Similarly, in You Should have Saved me (2023), a painting reminiscent of Edvard Munch’s lithographs, the artist continues to explore the interplay between solitude and desire.
Room 10
The End of the Day
The exhibition concludes with a selection of works created in 2022, following Emin’s cancer surgery in 2020. Returning to printmaking—a technique she studied at Maidstone College of Art—she employs screenprinted monotypes.
These large-scale works explore the trauma of surgery and the healing process, with contrasts of white and deep shades of blue, grey, and black that evoke Goya and Manet. Despite their dark tones, they celebrate life and personal expression.
The artist confronts her transformed body, as seen in It Never Felt like This. Recreating her own image becomes an act of revolution: despite the advances of feminism, the female nude remains bound to the male gaze. Emin subverts it without compromise. Her figures—intriguing yet tense and contorted—express both pain and freedom: a woman portraying herself without embellishment. In Like The moon, You Rolled across my back, the moon—a symbol of femininity— weighs on Emin like the sky on Atlas.

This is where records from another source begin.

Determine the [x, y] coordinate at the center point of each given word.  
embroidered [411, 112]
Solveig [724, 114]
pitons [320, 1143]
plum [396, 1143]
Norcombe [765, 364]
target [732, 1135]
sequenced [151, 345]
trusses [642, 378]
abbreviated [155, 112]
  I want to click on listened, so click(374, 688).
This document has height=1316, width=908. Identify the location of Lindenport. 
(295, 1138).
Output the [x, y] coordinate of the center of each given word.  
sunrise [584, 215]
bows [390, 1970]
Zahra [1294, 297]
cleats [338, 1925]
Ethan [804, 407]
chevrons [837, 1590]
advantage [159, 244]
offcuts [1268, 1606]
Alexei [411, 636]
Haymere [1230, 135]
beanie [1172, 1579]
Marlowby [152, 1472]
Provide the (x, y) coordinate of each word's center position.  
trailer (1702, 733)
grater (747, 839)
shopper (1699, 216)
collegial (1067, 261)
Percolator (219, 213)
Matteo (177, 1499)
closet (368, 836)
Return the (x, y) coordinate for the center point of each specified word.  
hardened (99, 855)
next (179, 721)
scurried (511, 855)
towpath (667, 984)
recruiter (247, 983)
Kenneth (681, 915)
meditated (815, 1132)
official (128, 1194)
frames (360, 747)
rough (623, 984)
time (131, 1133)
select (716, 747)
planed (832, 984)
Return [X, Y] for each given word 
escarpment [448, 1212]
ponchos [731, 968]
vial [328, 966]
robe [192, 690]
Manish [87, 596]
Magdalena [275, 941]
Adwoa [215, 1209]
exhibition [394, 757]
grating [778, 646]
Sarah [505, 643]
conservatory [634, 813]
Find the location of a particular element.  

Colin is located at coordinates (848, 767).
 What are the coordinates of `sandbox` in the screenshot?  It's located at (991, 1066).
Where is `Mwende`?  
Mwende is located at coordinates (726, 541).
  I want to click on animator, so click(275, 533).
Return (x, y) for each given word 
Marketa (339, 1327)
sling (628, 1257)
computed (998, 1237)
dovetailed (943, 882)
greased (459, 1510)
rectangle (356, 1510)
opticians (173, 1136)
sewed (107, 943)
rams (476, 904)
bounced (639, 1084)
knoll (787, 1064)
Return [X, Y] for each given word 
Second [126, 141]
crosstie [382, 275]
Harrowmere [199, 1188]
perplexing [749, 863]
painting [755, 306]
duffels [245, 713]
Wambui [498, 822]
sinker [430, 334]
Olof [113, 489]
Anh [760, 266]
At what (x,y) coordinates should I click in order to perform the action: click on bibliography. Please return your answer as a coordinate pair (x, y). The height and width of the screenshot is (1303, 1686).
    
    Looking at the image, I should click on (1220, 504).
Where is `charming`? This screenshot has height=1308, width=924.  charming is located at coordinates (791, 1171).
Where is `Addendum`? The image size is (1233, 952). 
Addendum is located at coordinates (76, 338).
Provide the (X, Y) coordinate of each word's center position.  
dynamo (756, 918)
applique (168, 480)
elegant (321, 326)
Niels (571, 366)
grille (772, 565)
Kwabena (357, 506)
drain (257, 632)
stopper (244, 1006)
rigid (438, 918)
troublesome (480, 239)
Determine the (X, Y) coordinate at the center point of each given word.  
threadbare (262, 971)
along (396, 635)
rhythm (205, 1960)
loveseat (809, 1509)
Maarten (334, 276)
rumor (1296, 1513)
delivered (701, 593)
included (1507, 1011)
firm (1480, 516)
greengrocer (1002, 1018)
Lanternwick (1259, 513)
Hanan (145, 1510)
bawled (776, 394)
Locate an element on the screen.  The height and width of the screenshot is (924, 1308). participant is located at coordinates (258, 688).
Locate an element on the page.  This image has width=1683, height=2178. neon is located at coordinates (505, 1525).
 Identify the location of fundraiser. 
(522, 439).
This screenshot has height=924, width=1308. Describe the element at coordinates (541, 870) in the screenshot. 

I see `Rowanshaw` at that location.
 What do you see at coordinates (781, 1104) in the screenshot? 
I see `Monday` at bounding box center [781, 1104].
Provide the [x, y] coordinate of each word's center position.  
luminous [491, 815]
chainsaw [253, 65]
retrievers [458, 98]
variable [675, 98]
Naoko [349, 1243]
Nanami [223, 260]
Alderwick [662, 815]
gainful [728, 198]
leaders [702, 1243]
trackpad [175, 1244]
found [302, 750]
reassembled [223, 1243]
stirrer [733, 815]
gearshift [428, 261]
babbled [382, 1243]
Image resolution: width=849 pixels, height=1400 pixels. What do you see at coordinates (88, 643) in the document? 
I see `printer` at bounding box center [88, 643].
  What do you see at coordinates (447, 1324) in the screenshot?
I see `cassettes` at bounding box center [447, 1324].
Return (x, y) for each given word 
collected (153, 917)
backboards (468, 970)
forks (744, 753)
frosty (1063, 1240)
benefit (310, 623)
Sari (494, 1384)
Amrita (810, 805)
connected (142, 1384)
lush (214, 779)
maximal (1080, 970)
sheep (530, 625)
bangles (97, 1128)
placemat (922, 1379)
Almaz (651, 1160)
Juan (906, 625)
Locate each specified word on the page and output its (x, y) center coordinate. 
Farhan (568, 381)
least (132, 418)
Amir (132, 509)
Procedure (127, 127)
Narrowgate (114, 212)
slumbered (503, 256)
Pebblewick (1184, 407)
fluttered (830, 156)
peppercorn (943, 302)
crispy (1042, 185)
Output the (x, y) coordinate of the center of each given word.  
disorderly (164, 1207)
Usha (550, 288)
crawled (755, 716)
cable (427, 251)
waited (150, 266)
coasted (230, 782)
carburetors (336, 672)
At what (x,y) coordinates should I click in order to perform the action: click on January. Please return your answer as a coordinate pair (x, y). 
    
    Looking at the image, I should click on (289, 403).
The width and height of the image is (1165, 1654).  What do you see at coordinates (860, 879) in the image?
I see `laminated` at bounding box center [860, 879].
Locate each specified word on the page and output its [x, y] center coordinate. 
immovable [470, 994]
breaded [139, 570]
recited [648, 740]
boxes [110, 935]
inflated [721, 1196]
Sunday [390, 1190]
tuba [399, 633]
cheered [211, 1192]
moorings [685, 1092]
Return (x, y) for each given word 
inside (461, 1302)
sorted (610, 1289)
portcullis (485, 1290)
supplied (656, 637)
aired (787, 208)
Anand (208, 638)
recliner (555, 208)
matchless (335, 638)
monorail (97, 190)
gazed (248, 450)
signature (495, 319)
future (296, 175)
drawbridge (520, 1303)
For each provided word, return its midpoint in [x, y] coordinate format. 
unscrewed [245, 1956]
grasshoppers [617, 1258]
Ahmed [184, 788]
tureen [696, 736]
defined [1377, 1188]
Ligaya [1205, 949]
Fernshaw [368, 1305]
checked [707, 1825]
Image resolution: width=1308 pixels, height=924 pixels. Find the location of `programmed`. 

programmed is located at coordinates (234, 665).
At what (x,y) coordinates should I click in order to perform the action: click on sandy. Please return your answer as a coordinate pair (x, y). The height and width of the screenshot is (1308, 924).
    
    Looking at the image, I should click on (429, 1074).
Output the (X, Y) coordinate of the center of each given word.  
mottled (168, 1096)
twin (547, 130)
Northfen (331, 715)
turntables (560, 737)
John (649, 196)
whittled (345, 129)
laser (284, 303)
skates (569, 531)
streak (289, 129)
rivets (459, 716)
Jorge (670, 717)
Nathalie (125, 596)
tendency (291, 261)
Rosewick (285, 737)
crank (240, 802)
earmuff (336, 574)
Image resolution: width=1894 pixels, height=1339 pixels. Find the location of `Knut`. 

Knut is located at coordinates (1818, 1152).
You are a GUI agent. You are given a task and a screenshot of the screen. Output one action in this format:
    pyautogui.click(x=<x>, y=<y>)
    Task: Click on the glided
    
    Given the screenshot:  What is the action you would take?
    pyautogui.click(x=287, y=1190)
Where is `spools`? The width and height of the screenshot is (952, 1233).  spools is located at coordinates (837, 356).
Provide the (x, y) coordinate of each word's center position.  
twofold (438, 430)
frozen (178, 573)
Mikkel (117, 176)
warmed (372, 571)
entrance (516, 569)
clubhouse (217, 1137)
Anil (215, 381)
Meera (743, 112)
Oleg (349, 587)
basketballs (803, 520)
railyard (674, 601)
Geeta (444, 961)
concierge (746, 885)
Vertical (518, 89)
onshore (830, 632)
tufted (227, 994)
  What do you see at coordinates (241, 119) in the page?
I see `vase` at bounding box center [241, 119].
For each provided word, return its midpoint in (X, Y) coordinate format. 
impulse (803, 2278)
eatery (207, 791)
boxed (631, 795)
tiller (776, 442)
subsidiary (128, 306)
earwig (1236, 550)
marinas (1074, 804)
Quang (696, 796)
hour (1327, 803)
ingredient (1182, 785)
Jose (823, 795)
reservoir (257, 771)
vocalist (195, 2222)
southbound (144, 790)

In recent years, Emin has spent more time in Margate, a choice reflected in paintings such as The Sea came in, The Sea went out – It Left me. The solitude evoked by the exhibition title also emerges in her creative process: she now works only with one person, her creative director Harry Weller, producing more intimate pieces in her studio, under the constant gaze of her two cats, Teacup and Pancake.